İki yıldır pek de garip kaldı, ama bir daha ki seneye eski Ramazanlardan lütfetsin Rabb’imiz.
Başka ne olabilir bu sofrada? Evet, sadaka-i fıtır da var. Zaten zekâtların en çok verildiği aydır Ramazan.
Son on gününde yapılan itikâf ibadeti. Hz. Peygamber’in (s.a.v.) vefatlarına dek hep yaptıkları bir sünnetleri.
Ramazan'da yapılan bir umre, bir nafile hac sevabına denktir. Hadis-i şerifte şöyle buyrulur: “Ramazanda yapılan umre hacca eşittir ya da benimle hac etmiş gibidir, makbul bir haccın karşılığı ise cennettir.” (Tirmizi, Hac 90)
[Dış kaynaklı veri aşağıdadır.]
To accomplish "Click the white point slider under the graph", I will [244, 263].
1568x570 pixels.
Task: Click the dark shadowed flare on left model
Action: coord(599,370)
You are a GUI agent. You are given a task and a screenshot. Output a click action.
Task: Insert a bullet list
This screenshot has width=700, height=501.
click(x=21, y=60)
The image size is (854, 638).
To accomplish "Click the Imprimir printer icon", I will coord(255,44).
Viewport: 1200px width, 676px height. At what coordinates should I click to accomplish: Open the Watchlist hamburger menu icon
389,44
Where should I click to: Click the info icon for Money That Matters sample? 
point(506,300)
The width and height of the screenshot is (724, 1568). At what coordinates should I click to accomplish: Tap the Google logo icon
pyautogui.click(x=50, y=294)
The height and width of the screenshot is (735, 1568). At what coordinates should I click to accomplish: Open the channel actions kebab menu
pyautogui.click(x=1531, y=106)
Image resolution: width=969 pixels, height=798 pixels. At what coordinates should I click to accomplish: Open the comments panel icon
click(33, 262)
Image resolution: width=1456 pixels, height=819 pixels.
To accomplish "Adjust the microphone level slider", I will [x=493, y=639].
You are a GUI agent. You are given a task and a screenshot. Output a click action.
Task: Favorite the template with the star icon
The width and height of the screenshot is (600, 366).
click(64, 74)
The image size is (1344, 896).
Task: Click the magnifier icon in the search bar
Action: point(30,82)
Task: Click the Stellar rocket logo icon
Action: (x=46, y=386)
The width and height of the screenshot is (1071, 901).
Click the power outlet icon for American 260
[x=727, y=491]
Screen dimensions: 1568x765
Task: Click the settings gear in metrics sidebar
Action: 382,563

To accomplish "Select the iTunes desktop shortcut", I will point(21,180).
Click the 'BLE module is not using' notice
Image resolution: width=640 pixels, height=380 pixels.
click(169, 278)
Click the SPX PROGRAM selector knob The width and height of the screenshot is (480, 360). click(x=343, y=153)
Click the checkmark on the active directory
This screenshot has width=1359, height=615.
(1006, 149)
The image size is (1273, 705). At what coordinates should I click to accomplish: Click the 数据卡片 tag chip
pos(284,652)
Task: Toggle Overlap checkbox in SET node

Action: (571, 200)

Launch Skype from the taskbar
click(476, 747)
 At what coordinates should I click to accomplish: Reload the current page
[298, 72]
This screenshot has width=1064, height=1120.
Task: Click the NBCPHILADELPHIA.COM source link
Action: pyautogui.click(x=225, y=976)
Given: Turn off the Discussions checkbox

Yine onun yanı başında zorunlu değil, ama isteyenler için bir ikram daha vardır. "Nedir acaba" diyeceksiniz belki de. Ne kaldı ki, diyebilirsiniz. Evet, o da bir mümine iftar ettirme…"Kim bir oruçluya iftar ettirirse, oruçlunun sevabından hiçbir eksilme olmaksızın aynı sevabı o da alır." (Tirmizi, Savm 82)
GİDİYOR MUSUN EY RAMAZAN?
Bir hüzün bulutu kapladı gökleri,
Meğer sen gidiyormuşsun ey Ramazan!
Nasıl da bu günlerde neş'e kaplamıştı fakirleri,
Bakakaldılar ardından ey Ramazan!
Bir teravihle başlamıştı müminler,
Sanki serpilmişti yollarına güller,
Neydi gönüllere kattığın o sevinçler ,
Alıp götürüyor musun ey Ramazan?
Hasretle beklemiştik virüsten sonra seni,
Camilerimiz garip kalmıştı ey Ramazan!
Şimdi çoluk çocuk koştu ihyaya seni,
Hatimlerle teravih başladı ey Ramazan!
İftarların ayrı bir tat verdi eskisi gibi,
Gariplerin bayramı oldun ey Ramazan!
Zekât, fidye, fitre, tasadduk derken,
Dünya Müslümanları bile güldü ey Ramazan!
Kur'an sesleri çağıldadı her mekânda,
Sende Kur'an indiğini hatırladık ey Ramazan!
Hafızlar okudu, cemaatler dinledi,
Kur'an ayına mükâfattı oruçlar, ey Ramazan!
Mahrum idi camiler on gün itikâftan,
Gönlü ve bedeni Hakk’a verip onu anmaktan,
Şükürler olsun mahrum olunmadı bu sünnetten,
Rahmet ve bereketle dolusun ey Ramazan!
İşte geldik seksen üç yıl dört aya,
Bin aydan daha hayırlı Kadri ihyaya,
Bu nasıl bir mükâfat ki ey Ramazan,
Taşıyorsun sırtında hiç yorulmadan!
Gün gelince bayramın olur sonunda,
Günahtan âzâdlanmış bir sonuçta,
Cennet bayramıdır biliriz ey Ramazan,
Unutma ardını, yine gel ey Ramazan!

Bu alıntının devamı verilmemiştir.